> _Extracted data entries_
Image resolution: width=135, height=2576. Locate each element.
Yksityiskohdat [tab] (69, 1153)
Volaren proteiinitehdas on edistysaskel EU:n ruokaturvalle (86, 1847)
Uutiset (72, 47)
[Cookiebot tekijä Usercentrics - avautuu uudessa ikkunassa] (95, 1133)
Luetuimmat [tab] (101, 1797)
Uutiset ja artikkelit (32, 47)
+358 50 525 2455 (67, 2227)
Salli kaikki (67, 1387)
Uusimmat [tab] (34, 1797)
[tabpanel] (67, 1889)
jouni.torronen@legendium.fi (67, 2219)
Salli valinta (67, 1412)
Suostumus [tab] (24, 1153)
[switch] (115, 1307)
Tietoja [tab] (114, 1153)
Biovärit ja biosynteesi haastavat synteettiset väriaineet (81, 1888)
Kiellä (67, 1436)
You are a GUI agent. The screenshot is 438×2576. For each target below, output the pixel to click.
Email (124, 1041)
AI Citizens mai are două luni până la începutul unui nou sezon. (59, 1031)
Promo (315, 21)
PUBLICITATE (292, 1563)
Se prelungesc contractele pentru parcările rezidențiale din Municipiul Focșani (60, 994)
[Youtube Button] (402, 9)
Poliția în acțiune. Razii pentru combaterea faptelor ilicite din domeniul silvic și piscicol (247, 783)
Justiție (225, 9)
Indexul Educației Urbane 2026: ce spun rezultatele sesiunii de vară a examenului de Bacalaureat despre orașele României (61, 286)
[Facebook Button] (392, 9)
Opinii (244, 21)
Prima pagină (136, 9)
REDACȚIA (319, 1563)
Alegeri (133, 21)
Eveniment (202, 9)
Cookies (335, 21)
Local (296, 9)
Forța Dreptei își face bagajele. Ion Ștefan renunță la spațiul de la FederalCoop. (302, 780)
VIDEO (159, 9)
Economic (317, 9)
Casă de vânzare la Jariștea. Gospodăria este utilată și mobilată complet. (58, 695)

> _YOUR TASK_
With no line skipped, repeat the records exactly.

> _WRITTEN RESPONSE_
Image resolution: width=135, height=2576. Locate each element.
Yksityiskohdat [tab] (69, 1153)
Volaren proteiinitehdas on edistysaskel EU:n ruokaturvalle (86, 1847)
Uutiset (72, 47)
[Cookiebot tekijä Usercentrics - avautuu uudessa ikkunassa] (95, 1133)
Luetuimmat [tab] (101, 1797)
Uutiset ja artikkelit (32, 47)
+358 50 525 2455 (67, 2227)
Salli kaikki (67, 1387)
Uusimmat [tab] (34, 1797)
[tabpanel] (67, 1889)
jouni.torronen@legendium.fi (67, 2219)
Salli valinta (67, 1412)
Suostumus [tab] (24, 1153)
[switch] (115, 1307)
Tietoja [tab] (114, 1153)
Biovärit ja biosynteesi haastavat synteettiset väriaineet (81, 1888)
Kiellä (67, 1436)
You are a GUI agent. The screenshot is 438×2576. For each target below, output the pixel to click.
Email (124, 1041)
AI Citizens mai are două luni până la începutul unui nou sezon. (59, 1031)
Promo (315, 21)
PUBLICITATE (292, 1563)
Se prelungesc contractele pentru parcările rezidențiale din Municipiul Focșani (60, 994)
[Youtube Button] (402, 9)
Poliția în acțiune. Razii pentru combaterea faptelor ilicite din domeniul silvic și piscicol (247, 783)
Justiție (225, 9)
Indexul Educației Urbane 2026: ce spun rezultatele sesiunii de vară a examenului de Bacalaureat despre orașele României (61, 286)
[Facebook Button] (392, 9)
Opinii (244, 21)
Prima pagină (136, 9)
REDACȚIA (319, 1563)
Alegeri (133, 21)
Eveniment (202, 9)
Cookies (335, 21)
Local (296, 9)
Forța Dreptei își face bagajele. Ion Ștefan renunță la spațiul de la FederalCoop. (302, 780)
VIDEO (159, 9)
Economic (317, 9)
Casă de vânzare la Jariștea. Gospodăria este utilată și mobilată complet. (58, 695)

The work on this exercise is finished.